[Try it]
Reproduce the records below exactly, but only between the lines holding "302). [34, 38]" and "The image size is (701, 395).", inclusive.

------

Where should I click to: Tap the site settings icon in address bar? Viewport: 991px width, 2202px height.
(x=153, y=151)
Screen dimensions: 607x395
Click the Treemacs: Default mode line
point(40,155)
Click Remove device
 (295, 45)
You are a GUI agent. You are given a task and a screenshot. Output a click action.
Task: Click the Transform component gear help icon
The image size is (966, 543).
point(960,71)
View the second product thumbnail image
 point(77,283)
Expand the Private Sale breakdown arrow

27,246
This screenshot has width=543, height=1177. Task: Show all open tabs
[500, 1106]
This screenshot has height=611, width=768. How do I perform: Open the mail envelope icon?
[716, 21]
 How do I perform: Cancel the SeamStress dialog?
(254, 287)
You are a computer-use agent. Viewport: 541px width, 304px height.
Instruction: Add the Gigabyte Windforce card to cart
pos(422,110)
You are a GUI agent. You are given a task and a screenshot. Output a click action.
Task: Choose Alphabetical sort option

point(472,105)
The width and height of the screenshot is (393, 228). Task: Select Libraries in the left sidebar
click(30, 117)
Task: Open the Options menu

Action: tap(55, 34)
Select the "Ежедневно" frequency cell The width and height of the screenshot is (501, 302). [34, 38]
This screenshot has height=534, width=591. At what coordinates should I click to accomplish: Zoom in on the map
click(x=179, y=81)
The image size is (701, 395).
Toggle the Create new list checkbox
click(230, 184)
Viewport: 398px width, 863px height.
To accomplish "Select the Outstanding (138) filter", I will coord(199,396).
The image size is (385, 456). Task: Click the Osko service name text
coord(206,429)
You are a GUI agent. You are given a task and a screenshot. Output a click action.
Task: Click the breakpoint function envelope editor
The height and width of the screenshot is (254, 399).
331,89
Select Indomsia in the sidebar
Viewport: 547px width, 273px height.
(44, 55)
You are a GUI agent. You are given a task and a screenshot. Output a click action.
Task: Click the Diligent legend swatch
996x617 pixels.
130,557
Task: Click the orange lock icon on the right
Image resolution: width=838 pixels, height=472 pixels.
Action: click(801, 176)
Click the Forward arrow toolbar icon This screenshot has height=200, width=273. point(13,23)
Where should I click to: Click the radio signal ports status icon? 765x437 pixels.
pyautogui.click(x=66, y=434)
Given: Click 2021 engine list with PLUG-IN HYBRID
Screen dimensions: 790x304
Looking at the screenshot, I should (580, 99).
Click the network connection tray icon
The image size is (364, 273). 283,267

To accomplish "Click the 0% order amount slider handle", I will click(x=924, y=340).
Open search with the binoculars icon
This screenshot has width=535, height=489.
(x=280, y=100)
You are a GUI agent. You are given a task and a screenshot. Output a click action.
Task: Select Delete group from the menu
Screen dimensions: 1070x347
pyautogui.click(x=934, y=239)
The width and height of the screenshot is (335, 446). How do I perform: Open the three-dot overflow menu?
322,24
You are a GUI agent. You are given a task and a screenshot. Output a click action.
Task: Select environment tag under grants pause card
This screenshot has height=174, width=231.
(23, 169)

------

[Expected answer]
Select the "Ежедневно" frequency cell The width and height of the screenshot is (501, 302). [34, 38]
This screenshot has height=534, width=591. At what coordinates should I click to accomplish: Zoom in on the map
click(x=179, y=81)
The image size is (701, 395).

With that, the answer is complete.